Brief
Can you continue the article below about regrowing lost muscle with a pig bladder scaffold, starting right after its last sentence?

In what is surely the best use of pig bladders since the invention of the football, researchers have used a scaffold derived from pig bladder extracellular matrix to mobilize muscle stem cells and regrow large amounts of muscles that had been lost in wounds.

The findings open up new therapeutic possibilities for patients who have lost such large amounts of muscle that the body's natural repair capacities cannot replace them, a condition known as volumetric muscle loss.

Smaller muscle wounds can be repaired by the body with relative ease. But, senior author Stephen Badylak told reporters at a press conference, "when you lose so much muscle that the gap is too large for the normal restorative process to occur, the end result is typically filling that gap with scar tissue," which leads to a marked loss of function.

All five patients described in the paper, which appeared in the May 1, 2014, issue of Science Translational Medicine, had such extensive loss of function despite having multiple surgeries and extensive physical therapy. In some cases, the loss of function of the affected limb had been bad enough for the patients – some of whom were military personnel who had been injured by IEDs, while others were civilians who had suffered accidents – to consider amputation.

Source data
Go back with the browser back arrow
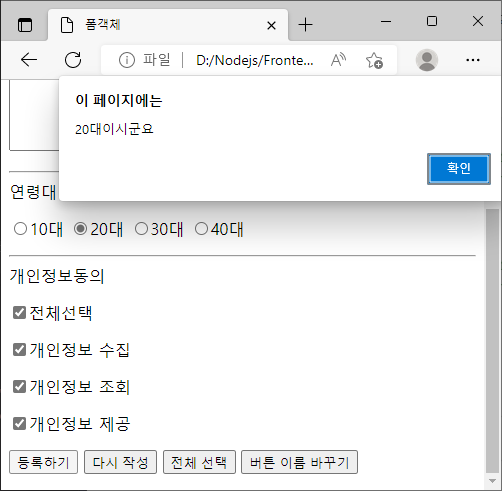Screen dimensions: 502x491 [x=29, y=60]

Final answer
"The things that you and I take for granted, getting out of a chair, taking steps, stepping off a curb, getting out of a car, these are the types of deficits that these individuals had," Badylak said. "Frankly, most of these patients have been through hell."

Sometimes, muscles can be transplanted, or tendons rerouted, to have existing muscles take over the functions of lost ones. But that often amounts to robbing Peter to pay Paul. "You are removing function from another part of the body, and once you move that muscle, the growth of the nerves is not always satisfactory," co-author Peter Rubin said told reporters.

Strategies aimed at producing new muscle tissues have been based on cell delivery. But first author Brian Sicari succinctly summed up the key sticking point to that approach.

"Where do you get the cells?"

So in their work, Badylak and his colleagues, who are at the University of Pittsburgh, used a different approach instead: They mobilized the body's own muscle stem cells through the use of a scaffold made out of pig bladder.

The scaffold essentially drew out the body's own stem cells, which repopulated the scaffold with enough muscle cells to close large gaps and, in several cases, improve functional outcomes.

Using an approach that contains no cells has advantages that range from the clinical to the regulatory, Badylak said.

On the clinical side, the patients do not need to be permanently immunosuppressed as organ recipients do because although the recipient immune system does recognize the implants as foreign, "the recognition that occurs is not only not destructive, it's actually beneficial. . . . You want the recipient to recognize it, because the signals that are transmitted are constructive signals to the immune system. There is recognition, but it's a friendly recognition rather than a destructive recognition."

And on the regulatory side, "when you've got an approach that does not involve the delivery of cells, that greatly simplifies regulatory hurdles that need to be overcome, and also the cost of the therapy."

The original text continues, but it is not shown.